July 25, 2022

Alive and Well and Living on Death Row

Homicidal mass killers like the Buffalo gunman are almost never put to death in the United States any more.

The gunman charged with murdering 10 people two months ago in a racist shooting spree at a Buffalo supermarket pleaded not guilty to federal hate crime charges on Monday. But Attorney General Merrick Garland still can’t seem to decide whether the government should seek the death penalty in the case.

In the eyes of the law, of course, Payton Gendron remains innocent until proven guilty. But everyone knows his guilt is not in question. Not only did numerous people at the scene see him open fire as he approached and then entered the busy store, sweeping his rifle right and left and shooting indiscriminately, but he wore a body camera and livestreamed the massacre on the online platform Twitch. When he was arrested, eyewitnesses said, he was laughing. CNN reported that he told authorities — in statements that “were clear and filled with hate” — that he had deliberately targeted the Black community. And if all that weren’t enough, he had posted lengthy screeds online detailing his murderous intentions and the elaborate preparations he had made to carry them out.

The slaughter in Buffalo was evil at its most unspeakable. If any accused murderer personifies the “worst of the worst” — the sheer, remorseless malevolence for which death is the only conceivably just punishment — it is the man who wantonly gunned down those shoppers at the Tops supermarket in May. So why is Garland hesitating? Of course prosecutors should ask for the death penalty. It would be indecent not to.

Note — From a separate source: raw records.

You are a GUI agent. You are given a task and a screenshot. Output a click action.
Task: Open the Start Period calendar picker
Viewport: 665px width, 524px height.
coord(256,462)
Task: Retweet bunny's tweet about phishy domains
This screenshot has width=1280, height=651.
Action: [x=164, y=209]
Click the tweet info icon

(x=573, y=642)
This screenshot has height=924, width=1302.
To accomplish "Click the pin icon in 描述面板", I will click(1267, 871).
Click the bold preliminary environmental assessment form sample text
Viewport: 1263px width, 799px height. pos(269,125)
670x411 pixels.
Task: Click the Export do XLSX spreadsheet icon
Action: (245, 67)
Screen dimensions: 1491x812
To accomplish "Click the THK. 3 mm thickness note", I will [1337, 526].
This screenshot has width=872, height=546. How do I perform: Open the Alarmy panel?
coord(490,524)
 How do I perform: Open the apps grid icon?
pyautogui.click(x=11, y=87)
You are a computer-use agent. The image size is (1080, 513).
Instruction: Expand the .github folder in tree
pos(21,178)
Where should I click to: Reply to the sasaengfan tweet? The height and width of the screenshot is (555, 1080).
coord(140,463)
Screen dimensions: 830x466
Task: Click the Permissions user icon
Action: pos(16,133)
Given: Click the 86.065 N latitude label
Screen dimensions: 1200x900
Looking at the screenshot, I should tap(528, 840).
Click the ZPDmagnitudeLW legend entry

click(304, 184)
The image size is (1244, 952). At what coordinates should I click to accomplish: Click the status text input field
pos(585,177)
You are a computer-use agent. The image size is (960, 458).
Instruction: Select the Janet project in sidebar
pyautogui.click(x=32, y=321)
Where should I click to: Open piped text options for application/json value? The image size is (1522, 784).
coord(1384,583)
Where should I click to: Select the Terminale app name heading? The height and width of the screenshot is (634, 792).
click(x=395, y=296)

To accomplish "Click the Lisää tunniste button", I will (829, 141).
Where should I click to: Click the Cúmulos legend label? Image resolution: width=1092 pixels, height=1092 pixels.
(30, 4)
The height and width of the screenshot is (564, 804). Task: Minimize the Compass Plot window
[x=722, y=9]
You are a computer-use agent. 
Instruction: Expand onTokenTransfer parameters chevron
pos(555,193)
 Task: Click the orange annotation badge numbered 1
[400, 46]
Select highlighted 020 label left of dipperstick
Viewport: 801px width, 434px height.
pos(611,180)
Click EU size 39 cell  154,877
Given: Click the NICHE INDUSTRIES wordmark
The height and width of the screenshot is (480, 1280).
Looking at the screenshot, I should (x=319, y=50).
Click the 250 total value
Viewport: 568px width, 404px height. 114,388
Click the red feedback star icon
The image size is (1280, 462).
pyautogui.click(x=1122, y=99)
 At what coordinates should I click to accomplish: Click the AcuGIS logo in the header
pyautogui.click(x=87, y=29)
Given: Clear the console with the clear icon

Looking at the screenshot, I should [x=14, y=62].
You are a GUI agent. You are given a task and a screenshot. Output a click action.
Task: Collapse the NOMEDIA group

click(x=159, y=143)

Yet suppose Gendron is sentenced to death. Then what? Even if the jury returns verdicts of guilty on all charges and then unanimously recommends that he be executed, the likelihood of the sentence ever being carried out is negligible.

Homicidal mass killers like the Buffalo gunman are almost never put to death in the United States any more. Dylann Roof, the neo-Nazi murderer who in 2015 calmly shot nine Black parishioners dead during a Bible study at the Emanuel AME Church in Charleston, S.C., was sentenced to death in 2017, and the sentence was unanimously upheld on appeal. But he remains alive today and will for the foreseeable future. So does Dzhokhar Tsarnaev, the Boston Marathon terrorist whose death penalty was upheld months ago by the US Supreme Court. So does Nidal Hassan, the Army major-turned-Islamist terrorist, who was sentenced to die by a US military court for his 2009 rampage at Fort Hood, Texas, which left 13 innocent victims dead and 32 others wounded.

A majority of Americans have long favored the death penalty for murder. According to a 2021 Pew Research Center survey, 60 percent of US adults support capital punishment even though they acknowledge the possibility of executing an innocent defendant by mistake. That support climbs even higher in the most infamous cases. In the wake of the Marathon bombing, for example, 70 percent of Americans said they supported the death penalty for Tsarnaev. Under the Constitution, even such monsters as Roof, Tsarnaev, and Hassan, whose guilt is absolutely certain, are entitled to due process of law. Yet once due process has run its course — once these depraved butchers have been fairly tried, fairly convicted, fairly sentenced to death — what justification is there for flouting the dictates of justice and disregarding what for many of us is a deep-rooted moral intuition about punishing evildoers?

On the same day that Gendron was being arraigned in Buffalo, the sentencing trial of Nikolas Cruz — the gunman who killed 17 people at a Parkland, Fla., high school four years ago — was getting underway. He too is guilty beyond any shadow of a doubt. Cruz admitted his guilt nine months ago; the sole purpose of his trial is to decide whether he should be punished with death or with life imprisonment.

Again, though — what is the likelihood of any death sentence actually being imposed on Cruz? Or on Patrick Crusius, who gunned down 23 people at an El Paso Walmart in 2019 and announced “I’m the shooter” as he was arrested? Or on Robert Bowers, the defendant charged with murdering 11 worshippers at a Pittsburgh synagogue in 2018?

In all these cases, the public devotes enormous sums of money to ensuring scrupulous impartiality in judging accused mass killers, even though their guilt is open and shut. But when the judgment so conscientiously reached is that the perpetrators should die, what almost invariably happens afterward is — nothing. A rare exception was Timothy McVeigh, who was put to death in 2001 for killing 168 people in the 1995 Oklahoma City bombing.

It has become the norm, in the wake of horrific massacres like the ones mentioned here, to expend torrents of words in heated debates about guns, racism, and mental health. Rarely is the focus directed to what ought to be society’s first priority: doing justice. It is a disgrace that barbaric assassins like Roof, Tsarnaev, and their ilk remain on death row for years, getting three square meals a day and endlessly evading the punishment that judge and jury agreed on. Perhaps one of the reasons mass killings have been multiplying is that mass killers, even when sentenced to death, go right on living.